## [Your objective]
Extract the line that contains "You are a GUI" and every line after it through the end of the records below, exactly as written, leaving out any pictures.
--*--
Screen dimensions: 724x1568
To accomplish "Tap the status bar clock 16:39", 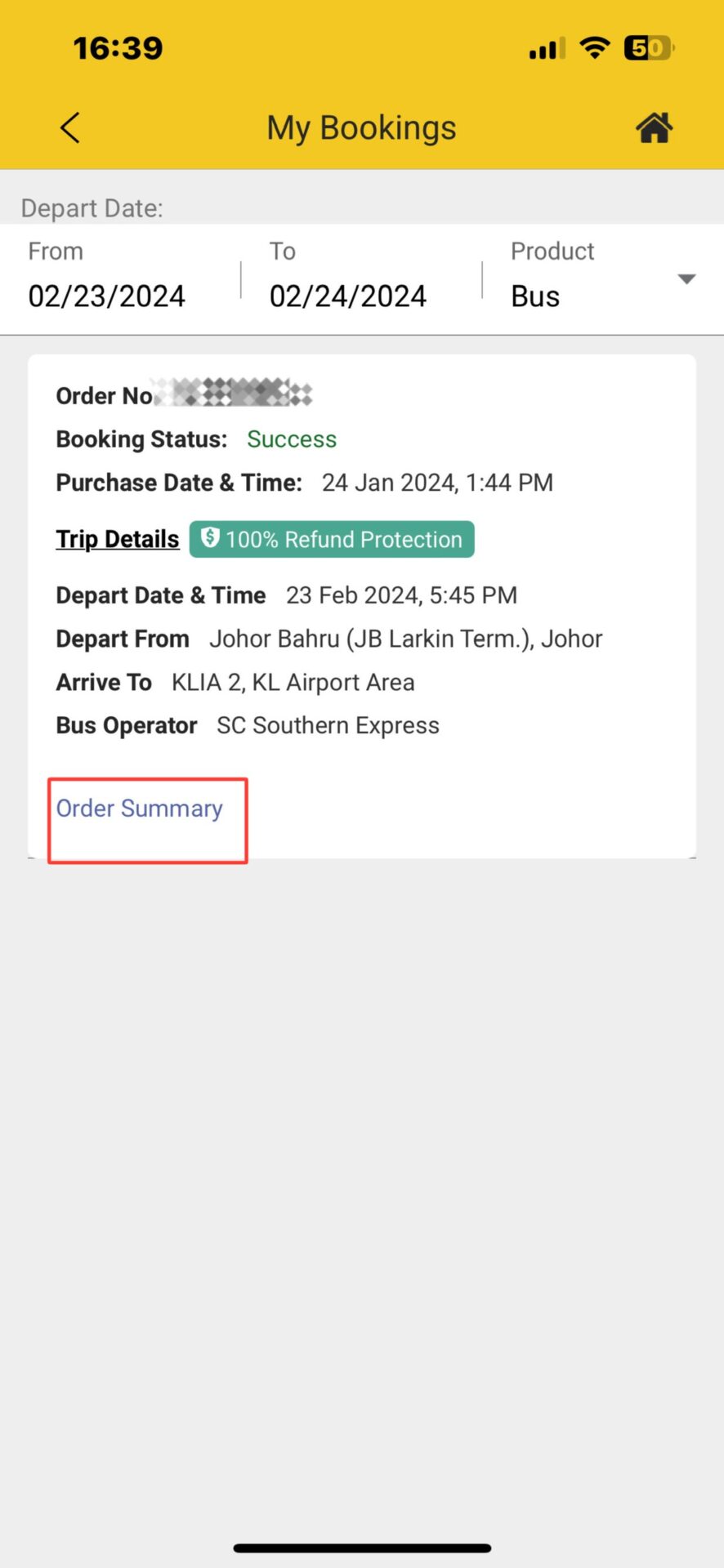I will pos(118,48).
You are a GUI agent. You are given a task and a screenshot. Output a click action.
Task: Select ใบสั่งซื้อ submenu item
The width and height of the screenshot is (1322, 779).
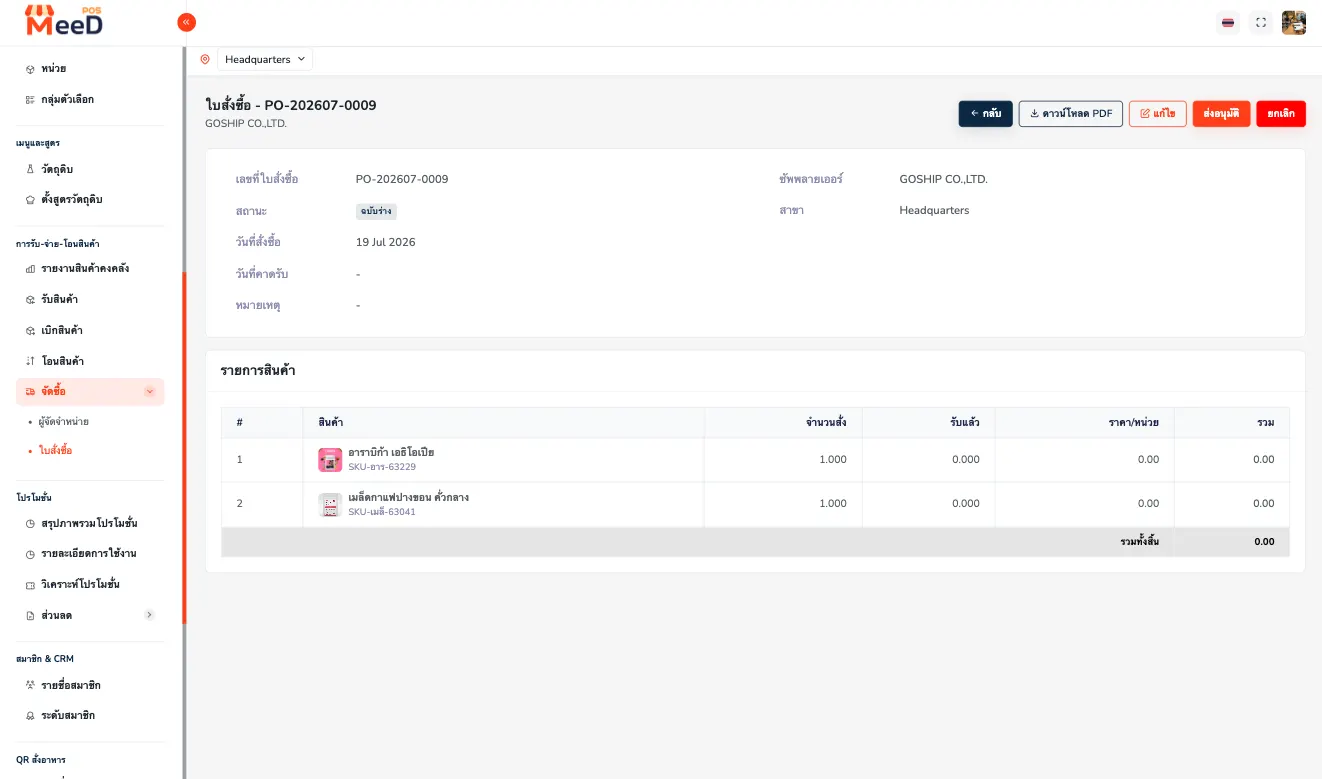55,451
--*--
## [Written answer]
You are a GUI agent. You are given a task and a screenshot. Output a click action.
Task: Select ใบสั่งซื้อ submenu item
The width and height of the screenshot is (1322, 779).
55,451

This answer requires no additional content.